Он заметно приободрился. Не то чтобы уж прямо расправил плечи и выпятил подбородок, но духом явно воспрял. Еще миг, казалось мне, и к нему вернется былая беспечность. Но тут ночную тьму прорезал женский голос, называющий его имя.
— Боко!
Он затрепетал, как осинка.
— Да, дорогая!
— Иди сюда. Ты мне нужен.
— Иду, дорогая! О, Господи, — прошептал он чуть слышно. — Опять?
Боко побрел прочь, а я остался размышлять над ходом событий.
Сразу скажу, что он внушал мне оптимизм. Конечно, Боко, который находился на арене рядом с юной Нобби в тот миг, когда она взорвалась на все четыре стороны света, воспринимал случившееся как полный конец света и приход Судного дня. Но с точки зрения сдержанного и хладнокровного стороннего наблюдателя, каким являлся я, дело это было самое обычное, заслуживающее лишь того, чтобы, пожав плечами, преспокойно предать его забвению.
Шелковые узы любви не рвутся от того, что женская половина вдруг разозлится на идиотизм мужской половины и в пламенных речах доведет свою оценку до его сведения. Как бы преданно ни любила девушка избранника своего сердца, рано или поздно наступает миг, когда ей нестерпимо захочется размахнуться и влепить ему затрещину. Если всех влюбленных, с которыми мне случалось в жизни встречаться, выстроить впритык друг за дружкой, я думаю, шеренга протянется на пол-Пиккадилли. Но я не могу припомнить никого из них, кто бы не прошел через то же, что выпало сегодня ночью на долю Боко.
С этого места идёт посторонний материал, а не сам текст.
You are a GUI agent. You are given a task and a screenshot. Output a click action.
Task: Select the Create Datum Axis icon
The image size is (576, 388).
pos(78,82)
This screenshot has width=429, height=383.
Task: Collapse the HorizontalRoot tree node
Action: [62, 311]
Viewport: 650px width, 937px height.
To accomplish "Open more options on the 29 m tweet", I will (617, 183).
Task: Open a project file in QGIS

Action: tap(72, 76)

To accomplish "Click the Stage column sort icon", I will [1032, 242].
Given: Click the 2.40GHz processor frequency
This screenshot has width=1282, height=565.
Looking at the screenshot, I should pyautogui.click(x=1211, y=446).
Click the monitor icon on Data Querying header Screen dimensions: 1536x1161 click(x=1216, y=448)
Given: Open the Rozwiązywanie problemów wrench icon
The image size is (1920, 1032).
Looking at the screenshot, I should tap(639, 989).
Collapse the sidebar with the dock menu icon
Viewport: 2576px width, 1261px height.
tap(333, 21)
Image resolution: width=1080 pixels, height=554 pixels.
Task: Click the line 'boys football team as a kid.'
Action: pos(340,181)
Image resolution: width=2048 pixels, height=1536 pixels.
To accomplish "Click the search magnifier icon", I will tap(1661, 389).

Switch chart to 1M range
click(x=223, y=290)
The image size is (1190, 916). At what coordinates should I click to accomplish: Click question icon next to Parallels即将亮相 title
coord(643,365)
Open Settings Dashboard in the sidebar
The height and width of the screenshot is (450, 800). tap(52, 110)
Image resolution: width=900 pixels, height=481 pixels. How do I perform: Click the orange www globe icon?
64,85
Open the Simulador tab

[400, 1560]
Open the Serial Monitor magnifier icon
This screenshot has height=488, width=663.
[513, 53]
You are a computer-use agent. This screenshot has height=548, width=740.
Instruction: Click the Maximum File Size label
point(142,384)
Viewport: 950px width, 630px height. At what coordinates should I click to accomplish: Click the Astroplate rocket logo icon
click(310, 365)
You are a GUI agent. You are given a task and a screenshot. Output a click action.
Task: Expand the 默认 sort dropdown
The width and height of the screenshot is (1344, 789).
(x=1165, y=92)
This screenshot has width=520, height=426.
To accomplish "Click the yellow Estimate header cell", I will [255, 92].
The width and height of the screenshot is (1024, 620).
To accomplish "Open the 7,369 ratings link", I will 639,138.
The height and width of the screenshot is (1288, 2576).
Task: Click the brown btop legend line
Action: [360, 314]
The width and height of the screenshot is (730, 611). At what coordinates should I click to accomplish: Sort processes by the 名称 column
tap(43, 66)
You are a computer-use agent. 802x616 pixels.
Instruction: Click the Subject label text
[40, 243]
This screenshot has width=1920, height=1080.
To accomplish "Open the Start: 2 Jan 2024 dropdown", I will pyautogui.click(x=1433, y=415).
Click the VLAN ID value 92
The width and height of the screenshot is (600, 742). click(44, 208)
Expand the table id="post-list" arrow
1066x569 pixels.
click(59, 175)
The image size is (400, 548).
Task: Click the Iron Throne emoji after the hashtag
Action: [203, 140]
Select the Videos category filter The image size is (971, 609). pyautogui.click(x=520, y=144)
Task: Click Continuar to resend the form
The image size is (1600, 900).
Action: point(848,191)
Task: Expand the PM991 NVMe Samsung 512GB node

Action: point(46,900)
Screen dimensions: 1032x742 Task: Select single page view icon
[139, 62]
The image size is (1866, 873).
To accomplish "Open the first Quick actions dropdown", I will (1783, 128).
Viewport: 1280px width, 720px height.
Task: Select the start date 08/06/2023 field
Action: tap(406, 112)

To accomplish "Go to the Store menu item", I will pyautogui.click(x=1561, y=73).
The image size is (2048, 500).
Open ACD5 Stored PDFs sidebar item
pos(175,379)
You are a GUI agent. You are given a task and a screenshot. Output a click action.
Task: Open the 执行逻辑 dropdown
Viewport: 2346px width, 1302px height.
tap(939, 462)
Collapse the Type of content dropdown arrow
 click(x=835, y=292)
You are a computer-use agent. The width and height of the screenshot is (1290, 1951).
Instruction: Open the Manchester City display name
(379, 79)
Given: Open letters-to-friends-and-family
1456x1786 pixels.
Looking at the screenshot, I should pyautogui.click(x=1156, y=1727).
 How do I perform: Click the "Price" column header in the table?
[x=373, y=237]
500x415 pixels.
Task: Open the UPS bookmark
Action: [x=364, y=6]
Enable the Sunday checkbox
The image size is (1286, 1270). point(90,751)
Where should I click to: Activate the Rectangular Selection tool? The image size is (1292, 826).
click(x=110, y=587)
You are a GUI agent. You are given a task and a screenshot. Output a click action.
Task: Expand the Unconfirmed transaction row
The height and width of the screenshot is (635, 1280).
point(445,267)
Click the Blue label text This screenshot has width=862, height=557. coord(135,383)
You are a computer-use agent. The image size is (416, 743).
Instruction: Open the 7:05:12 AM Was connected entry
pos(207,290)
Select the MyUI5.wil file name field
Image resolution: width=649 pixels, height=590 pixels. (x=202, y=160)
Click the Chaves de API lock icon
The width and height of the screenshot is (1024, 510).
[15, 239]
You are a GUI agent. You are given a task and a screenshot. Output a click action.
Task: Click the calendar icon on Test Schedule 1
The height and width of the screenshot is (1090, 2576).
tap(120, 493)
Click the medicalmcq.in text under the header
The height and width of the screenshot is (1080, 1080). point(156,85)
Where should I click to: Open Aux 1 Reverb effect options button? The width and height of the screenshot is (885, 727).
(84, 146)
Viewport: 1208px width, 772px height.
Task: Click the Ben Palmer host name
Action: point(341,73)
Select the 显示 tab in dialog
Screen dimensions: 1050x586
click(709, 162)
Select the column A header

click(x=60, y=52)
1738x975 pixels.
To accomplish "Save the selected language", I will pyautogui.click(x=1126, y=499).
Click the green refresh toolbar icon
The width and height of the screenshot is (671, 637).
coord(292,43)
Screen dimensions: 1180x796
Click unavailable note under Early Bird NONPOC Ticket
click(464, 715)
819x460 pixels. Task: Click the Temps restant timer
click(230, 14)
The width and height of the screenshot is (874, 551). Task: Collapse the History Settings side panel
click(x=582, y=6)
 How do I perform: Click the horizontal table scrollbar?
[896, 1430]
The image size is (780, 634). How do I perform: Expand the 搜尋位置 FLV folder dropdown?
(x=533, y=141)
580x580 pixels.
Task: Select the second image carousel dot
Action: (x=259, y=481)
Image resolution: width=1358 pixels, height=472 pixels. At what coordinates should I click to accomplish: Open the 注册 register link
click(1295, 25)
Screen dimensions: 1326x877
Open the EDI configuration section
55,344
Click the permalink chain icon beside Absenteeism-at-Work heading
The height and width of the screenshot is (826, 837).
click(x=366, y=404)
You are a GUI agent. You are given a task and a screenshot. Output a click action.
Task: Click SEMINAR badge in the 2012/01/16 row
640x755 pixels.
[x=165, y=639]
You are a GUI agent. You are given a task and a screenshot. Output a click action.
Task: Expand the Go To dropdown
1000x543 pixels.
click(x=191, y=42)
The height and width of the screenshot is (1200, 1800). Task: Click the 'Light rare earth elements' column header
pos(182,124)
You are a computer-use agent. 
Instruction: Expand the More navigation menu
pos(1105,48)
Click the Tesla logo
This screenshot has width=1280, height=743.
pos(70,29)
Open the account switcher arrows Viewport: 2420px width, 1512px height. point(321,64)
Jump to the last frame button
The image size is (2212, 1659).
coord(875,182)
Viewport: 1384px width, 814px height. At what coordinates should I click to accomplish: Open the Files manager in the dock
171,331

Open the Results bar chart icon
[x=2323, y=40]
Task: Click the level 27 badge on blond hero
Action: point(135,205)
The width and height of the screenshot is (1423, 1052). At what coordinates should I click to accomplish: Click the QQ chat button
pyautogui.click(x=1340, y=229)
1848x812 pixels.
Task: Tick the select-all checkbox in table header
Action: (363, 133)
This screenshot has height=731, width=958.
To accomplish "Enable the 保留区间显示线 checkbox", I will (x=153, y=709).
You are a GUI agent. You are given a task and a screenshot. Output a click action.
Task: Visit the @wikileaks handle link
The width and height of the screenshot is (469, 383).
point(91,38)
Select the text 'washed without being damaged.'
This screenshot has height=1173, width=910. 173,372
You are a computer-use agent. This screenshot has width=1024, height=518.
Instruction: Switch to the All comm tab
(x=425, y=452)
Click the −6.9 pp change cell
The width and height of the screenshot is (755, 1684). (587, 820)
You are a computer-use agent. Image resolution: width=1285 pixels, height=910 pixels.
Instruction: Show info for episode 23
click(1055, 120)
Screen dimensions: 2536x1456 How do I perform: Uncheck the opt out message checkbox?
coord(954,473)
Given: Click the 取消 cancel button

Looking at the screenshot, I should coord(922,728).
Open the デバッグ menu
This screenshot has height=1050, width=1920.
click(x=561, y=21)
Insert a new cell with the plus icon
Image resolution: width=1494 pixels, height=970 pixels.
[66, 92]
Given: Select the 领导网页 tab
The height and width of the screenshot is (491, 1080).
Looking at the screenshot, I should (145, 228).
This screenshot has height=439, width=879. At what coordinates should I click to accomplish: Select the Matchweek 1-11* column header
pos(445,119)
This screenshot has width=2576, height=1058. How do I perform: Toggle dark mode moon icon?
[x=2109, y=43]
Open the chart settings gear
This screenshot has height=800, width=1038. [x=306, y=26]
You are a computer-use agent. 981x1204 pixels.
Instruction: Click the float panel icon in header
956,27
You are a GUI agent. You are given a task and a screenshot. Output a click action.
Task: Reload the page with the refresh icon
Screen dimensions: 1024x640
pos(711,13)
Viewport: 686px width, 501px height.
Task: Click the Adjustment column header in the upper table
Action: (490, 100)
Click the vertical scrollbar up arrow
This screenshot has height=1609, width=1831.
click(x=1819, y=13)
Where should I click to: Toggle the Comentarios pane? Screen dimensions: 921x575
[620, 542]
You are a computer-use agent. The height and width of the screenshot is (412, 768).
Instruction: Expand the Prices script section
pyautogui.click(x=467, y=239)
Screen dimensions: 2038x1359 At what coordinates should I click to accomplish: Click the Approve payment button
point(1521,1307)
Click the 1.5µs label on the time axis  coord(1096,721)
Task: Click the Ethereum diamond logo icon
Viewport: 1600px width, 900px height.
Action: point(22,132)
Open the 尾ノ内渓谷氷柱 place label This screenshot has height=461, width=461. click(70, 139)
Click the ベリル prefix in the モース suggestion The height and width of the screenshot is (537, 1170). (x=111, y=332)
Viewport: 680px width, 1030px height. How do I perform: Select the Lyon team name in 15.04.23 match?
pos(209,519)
И я уже чувствовал приближение следующего этапа, когда нежная возлюбленная просит прощения, плача на груди у любимого. Что и подтвердил вид Боко, несколько минут спустя снова возникшего вблизи меня. Даже при слабом ночном свете можно было разглядеть, что настроение у него сейчас — на миллион долларов. Он ступал, как по облаку, и душа его расправилась, словно губка, смоченная водой.
— Берти.
— Ау.
— Ты еще здесь?
— Я на месте.
— Берти, все в порядке.
— Она тебя по-прежнему любит?
— Да.
— Ну и хорошо.
— Она плакала у меня на груди.
— Прекрасно.
— И просила прощения за то, что так разозлилась. Я сказал: «Ну-ну, будет тебе». И все опять стало замечательно.
— Отлично.
— Меня охватил такой восторг!
— Еще бы.
— Она взяла назад слова «несчастный тупица».
— Хорошо.
— Сказала, что я — дерево, на котором зреет плод ее жизни.
— Прекрасно.
— Она ошибалась, когда говорила, что не хочет меня больше ни видеть, ни слышать ни на этом свете, ни на том. Она хочет меня видеть. Как можно чаще.
— Отлично.
— Я прижал ее к сердцу и поцеловал, как безумный.
— Естественно.
— Присутствовавший при этом Дживс был растроган до глубины души.
— А, и Дживс при этом присутствовал?
— Да. Они с Нобби обсуждали разные планы и приемы.
— Как размягчить сердце дяди Перси?
— Ну да. Ведь так или иначе, но этого надо добиться.